ハンドルを握りながら、自問自答を繰り返していた...
俺が離婚したのは、この子を育てる為?
この子はもしかして俺の子?
この出逢いのために俺は離婚したのか?
俺の愛を試してるのか?
なんの試練だ?
様々な疑問が駆け巡る...
そんなとき、彼女が口を開く。
「ごめんね、本当に...急に電話なんかして...」
「いいよ別に...俺に会いたくて、電話したんだろ、俺もずっと会いたかったし...」
「でも...私、子供も出来ちゃったし...」
「...名前、名前なんて付けたの?」
「...愛」
「愛と書いて、めぐみ...」
「沢山のひとに愛をめぐみ、沢山の人からの愛に恵まれて幸せになってほしいって思って...」
「私が、今まで愛に恵まれなかったから...」
「この子だけはそんな寂しい大人になってほしくないから...
」
そつ呟くと、彼女は子供を抱きながら、下を向いた。
そして、暫くすると小さな肩が小刻みに震えていた。
「...もう大丈夫、もう平気だよ。」
「これからは、これからは...ずっと、ずっと、俺が君と愛ちゃんを守るから、絶対に守るから...何があっても俺が今以上に幸せにしてあげるから...」
「して見せるから!」
「大丈夫だから...」
「大丈夫だから...」
そして、自分の心にも言い聞かせるようにおれは呟いた。
「大丈夫だから...」
そんなとき目の前にマリンタワーが見えてきた。
そして、マリンタワーを横目に俺は彼女に思いを伝えた。
「俺ともう一度やり直そう...」
「一人増えたけど、もう一度俺とやり直そう、そして、もう二度と俺の前からいなくならないでほしい...」
横浜ベイブリッジの橋を渡り、マリンタワーの灯りを背に受けながら俺は、大して信じていない、神様に心の中で祈りを捧げた。

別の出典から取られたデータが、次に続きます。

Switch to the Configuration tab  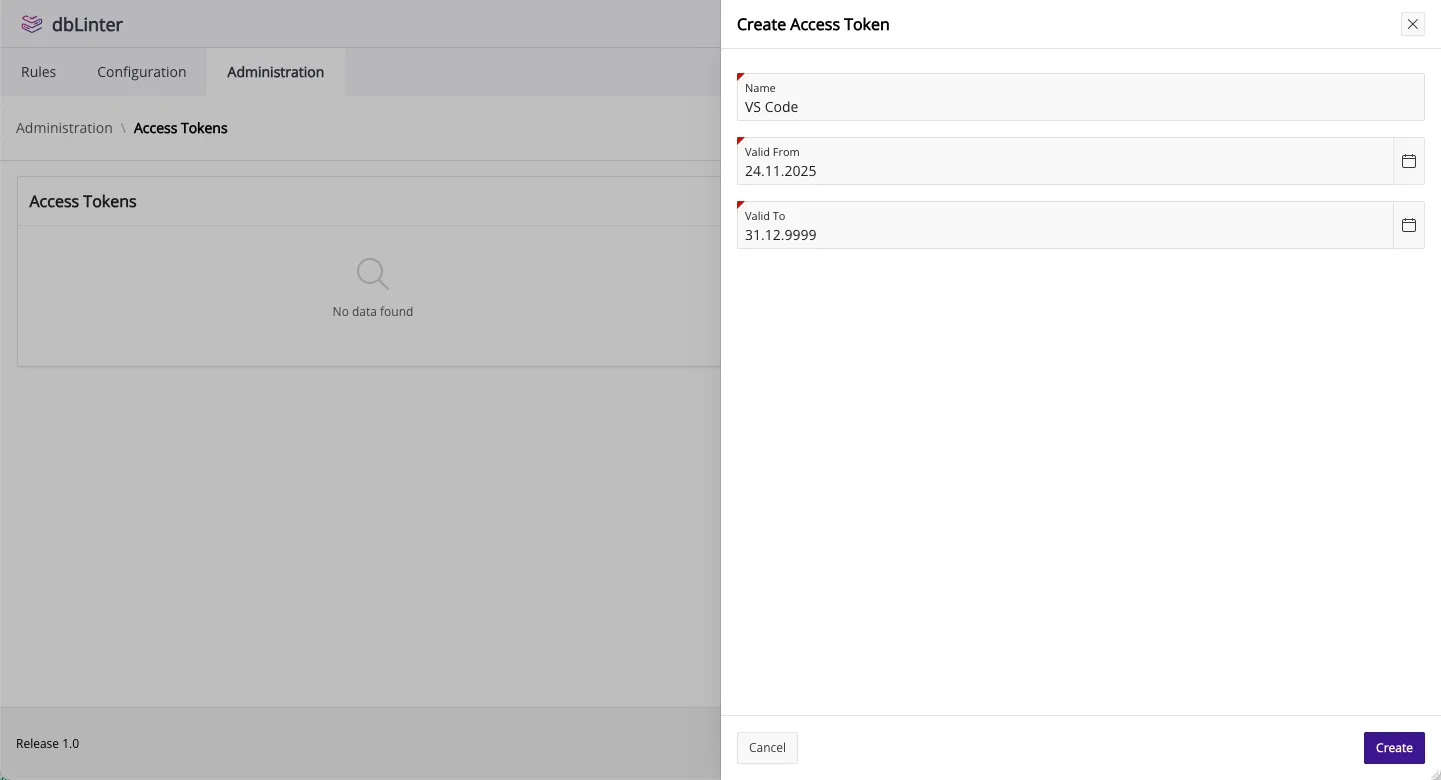tap(141, 72)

「神様...もし神様がいるのなら、俺に力を、そして勇気を、そして、この人達を幸せにするから...絶対に幸せにするから、神様の偉大な力を少し俺に分けて下さい...そして俺を見守って居て下さい...」
「神様...お願いします...」
「こんな男だけれど、この先何があっても彼女を大事にするから、この先ずっと離ればなれにならないように、離ればなれにならないように...お願い致します...」
俺はどこの宗教にも入信していないし、信仰もしていない。
信じて来たのはいつも自分だけだった。
だけど、この時だけは、神様でも、キリスト様でも、仏様でも、祈れるもの全てに祈り、神という神を信じて、願い、祈り、拝み通した。

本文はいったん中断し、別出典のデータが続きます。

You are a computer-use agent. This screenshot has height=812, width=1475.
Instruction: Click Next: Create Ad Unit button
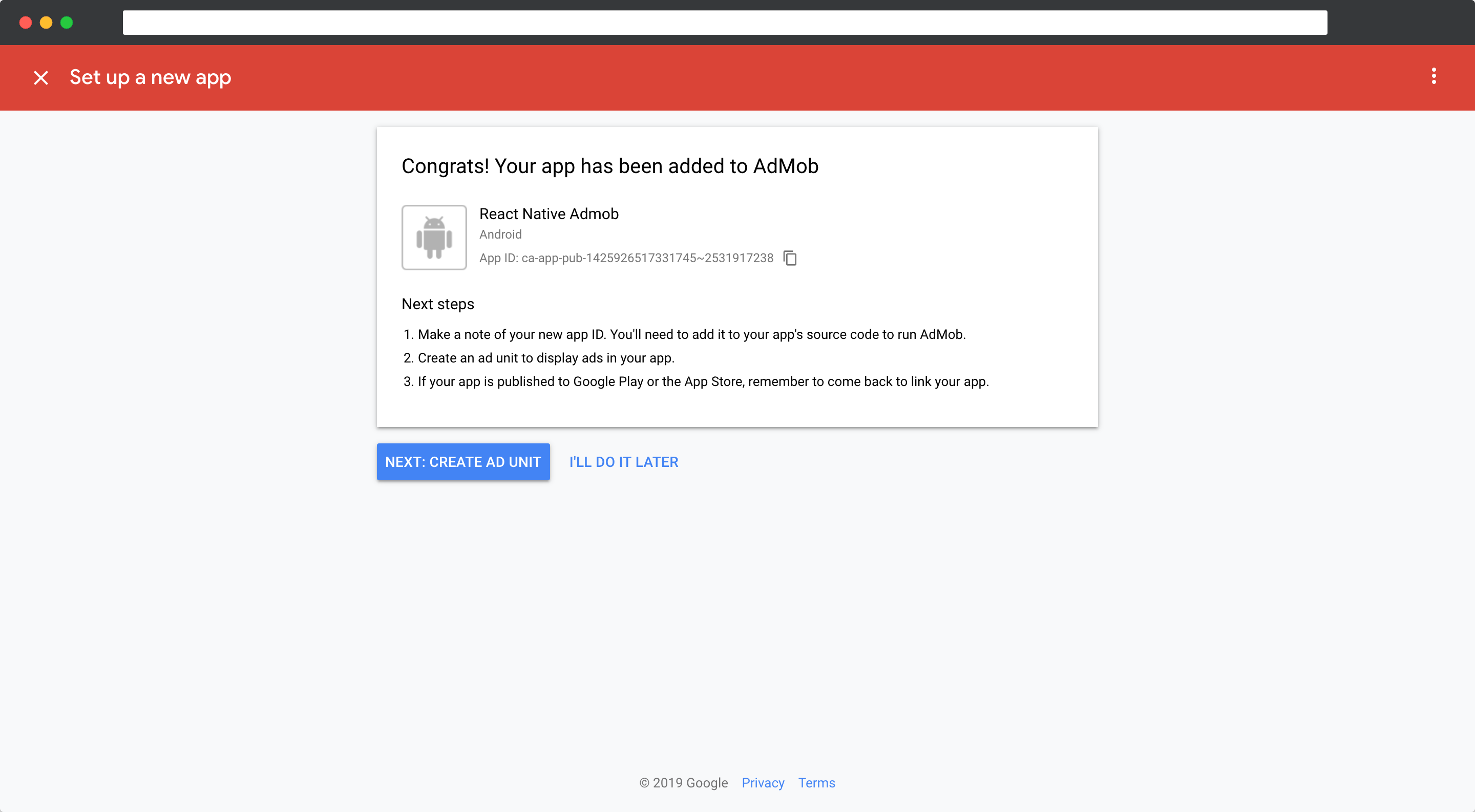click(462, 462)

心の中で何度も何度も、、、何度も何度も神様に手を合わせていた。
きっと俺は、誰よりも神様や仏様を信じていたのかも知れない...
いや、神様がいてほしいと、常に自分の側にいてほしいと、子供の頃から願っていたのかも知れない...
そして、彼女はこう呟く「...ありがとう」
そしてこう続けた。
「こんな私で良いの?」
「子供もいるんだよ...」
俺は切り返す。
「正直子供が居たことは驚いたよ...」
「でも、俺は出会った時から今まで一度も君を忘れたことはない!」
「正直、一度結婚もした、だけど、昔の彼女に悪いけど、心の何処かに君を想う俺がいて、その思いを消したくて、消せると思って恋をしてきたけれど駄目だった...」
「他の誰かじゃこの傷は癒せなかった。」
「君じゃなければ意味がない人生になってしまう...」
「ずっと君を待ってた...」
彼女は下を向いたまま肩を震わせ無言だった。
車は横浜の自宅に到着した。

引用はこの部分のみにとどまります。